▶ Textauszug:
++++
Es hatte schon beinahe etwas Prophetisches, was Peter Gabriel 2011 in einem Interview für den „Rolling Stone“ zum Besten gab: „Jemand sieht sich deinen Karriereverlauf an und sagt: Dieser Mann hat beruflichen Selbstmord begangen. Er hat dieses riesige Album, mit dem er 1986 seinen Durchbruch schaffte („So“, 1986) und dann ließ er sich 6 Jahre für den Nachfolger Zeit („Us“, 1992). Dann wartet er überhaupt 10 Jahre für das nächste Album („Up“ 2012). Und jetzt sitzen wir hier, wieder 10 Jahre später und das nächste ist noch lange nicht in Sicht...“ Und tatsächlich sollten sage und schreibe zehn weitere Jahre vergehen, ehe nach mehr als zwei Dekaden „i/O“, Peter Gabriels erstes Album mit neuem Songmaterial seit 2002 erscheint. Und wie um zu zeigen, dass er es gar nicht eilig hatte, seine 12 neuen Songs endlich zu präsentieren, veröffentlichte er im Laufe des Jahres 2023 zu jedem Vollmond einen neuen Song aus dem Album. „Es ist ein bisschen so, als würde man jeden Monat ein Lego-Steinchen bekommen“, meint er. Und um beim Bild zu bleiben: die Schachtel für die Lego-Steine kann gar nicht groß genug sein, denn Peter Gabriel präsentiert alle 12 Tracks auf einer Doppel-CD in zwei Stereomixen: dem Bright-Side Mix, der von Mark „Spike“ Stent bearbeitet wurde, und dem Dark-Side Mix von Tchad Blake. Es gibt sogar noch eine dritte Version - den In-Side Mix in Dolby Atmos. Er wurde von Hans-Martin Buff erstellt und ist im Drei-Disc-Set inklusive Blu-ray enthalten.
++++
▶ Arbeitsaufträge:
1. Wer hat laut Textauszug den Dark-Side Mix des Albums „i/O“ bearbeitet?
2. Nennen Sie alle Albumtitel, die im Textauszug vorkommen.
3. Prüfen Sie, ob die folgenden Aussagen mit dem Textauszug übereinstimmen, und belegen Sie Ihre Antwort jeweils mit einem wörtlichen Zitat.
(a) Im Jahr 2023 erschien zu jedem Vollmond ein neuer Song aus dem Album.
(b) Das Album „i/O“ enthält zehn neue Songs.
(c) Der In-Side Mix ist auf der Doppel-CD enthalten.

▶ Bereitgestelltes Material:
++++
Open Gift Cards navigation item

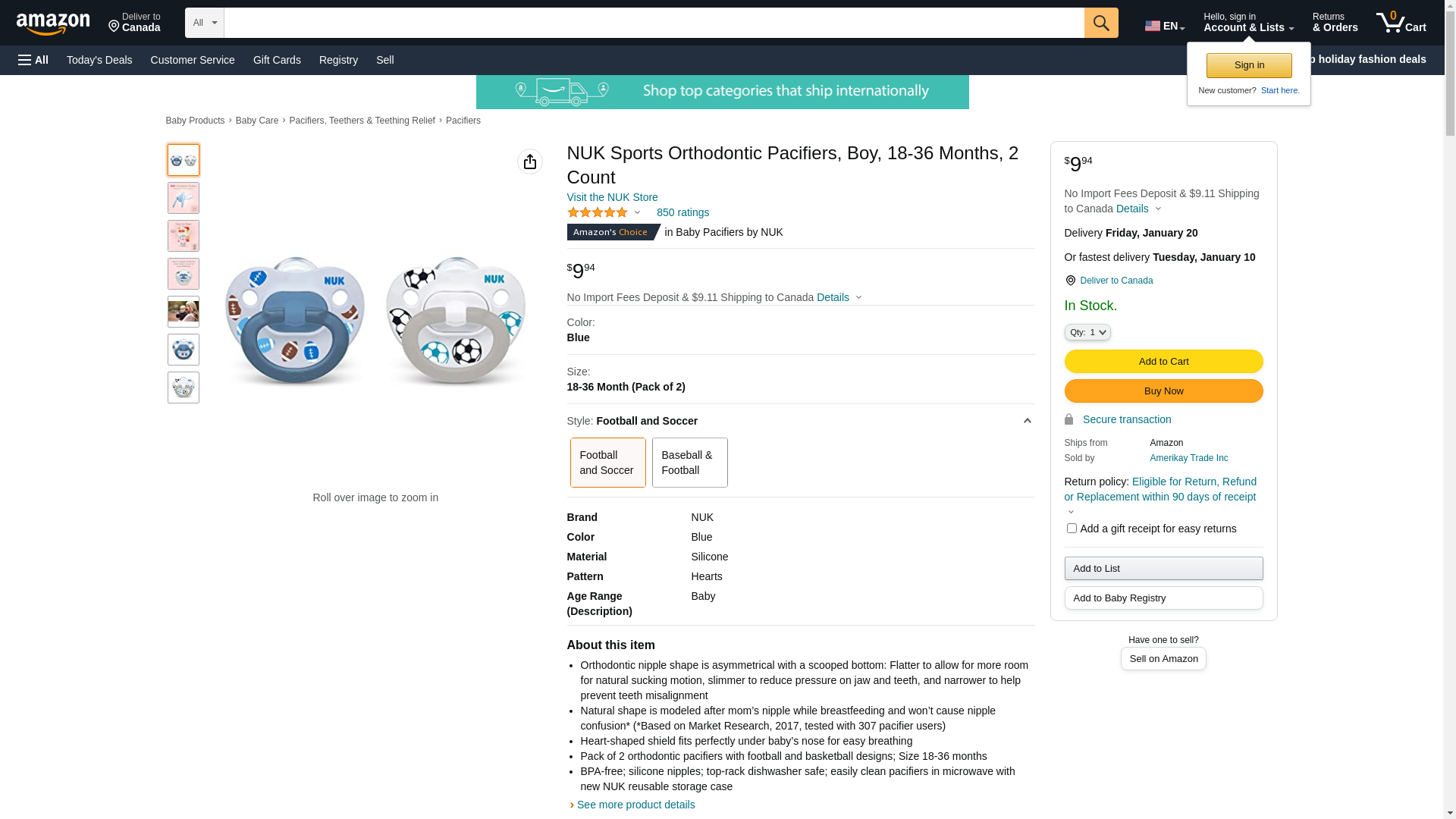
++++
▶ Lösungen zu Aufgaben:
1. Tchad Blake

2. „So“, „Us“, „Up“, „i/O“

3.
(a) Ja: „veröffentlichte er im Laufe des Jahres 2023 zu jedem Vollmond einen neuen Song aus dem Album“
(b) Nein: „seine 12 neuen Songs“
(c) Nein: „ist im Drei-Disc-Set inklusive Blu-ray enthalten“